Jamais, au cours des 30 dernières années, depuis le tout début du réseau Internet, jamais il ne s’est constitué une telle « union sacrée » luttant pour la défense d’une idée. Les motivations qui dictent l’attitude d’une EFF, ou d’une ACLU sont, de toute évidence, radicalement différentes de celles d’un Microsoft ou d’un Google, les uns militant dans le sens de la défense des usagers, les autres combattants pour la préservation de leur business model. La Cour de Californie est parvenue à faire ce que des années de cohabitation n’ont jamais pu réaliser : une internationale du monde numérique dans un pays libéral et viscéralement capitaliste.

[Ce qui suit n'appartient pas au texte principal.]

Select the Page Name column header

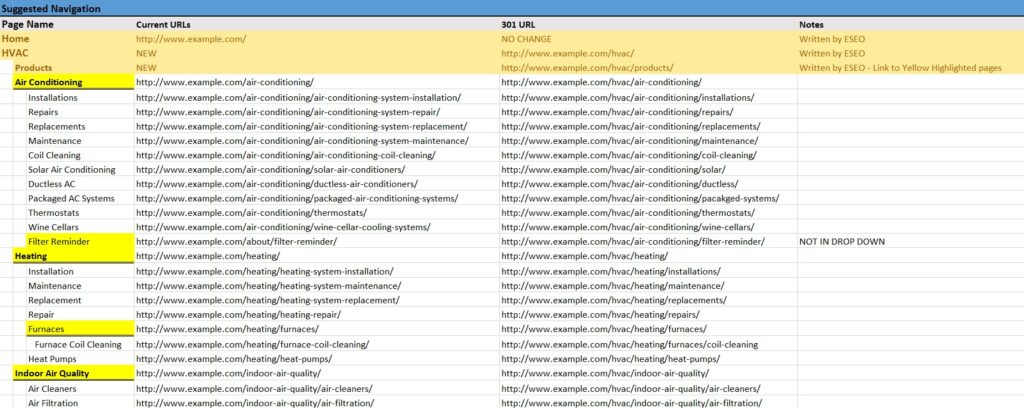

San Francisco, RSA Conference : Le mémoire de maîtrise de Nils Rodday, professeur à l’Université de Twente (Pays Bas), a fait grand bruit dans les salons de la RSA Conference. Il aurait pu s’intituler « Comment je suis parvenu à détourner les drones de la police Hollandaise avec un téléphone et un ordinateur ». L’étude est longue et détaillée, souvent répétitive, mais il ressort que, même lorsque l’acheteur est une institution régalienne, les fournisseurs d’équipement traitent la sécurité avec une certaine légèreté… voir une totale inconscience.
Les drones, explique Rodday, utilisent des protocoles de transmission radio standardisés : WiFi, Zigbee et ses variations Xbee, Bluetooth et Bluetooth Low Energy, sans oublier le GPS, indispensable à tout objet en mouvement dans un espace tridimensionnel. A cela s’ajoutent quelques accessoires périphériques, notamment des applications de pilotage et de collecte de données généralement distribuées sous la forme d’APK. Or, tous ces protocoles ont déjà fait l’objet de campagnes de chasse à la vulnérabilité. Attaques en Evil Twin, GPS Spoofing, BlueSnarfing, récupération de clefs et de secrets à l’aide d’outils facilement accessibles (Aircrack ng)… Les intégrateurs en ont-ils tenu compte ? La réponse est donnée par l’étude. On peut y lire des mots tels que WEP (sic !), des expressions du genre « clef de chiffrement par défaut commune à tous les équipements commercialisés : 2012201212 » ou des phrases comme « le protocole de chiffrement, pourtant intégré aux échanges Xbee, a été désactivé dans le but d’accélérer la vitesse des échanges entre pilote et véhicule ».
Le mémoire de Nils Rodday, s’il ne dévoile pas de secrets ou d’astuces franchement révolutionnaires, présente au moins le mérite de passer en revue un large éventail d’exploits et de techniques « antidrones », certaines purement physiques (filet volant, attaque par collision), d’autres, en grande majorité, relevant du hack radio, du désassemblage d’APK et du hack physique d’un microcontrôleur à grand renfort de Jtag. C’est là un cas d’école typique de l’application « for fun and profit » des radios logicielles (SDR) dans le cadre de recherches offensives.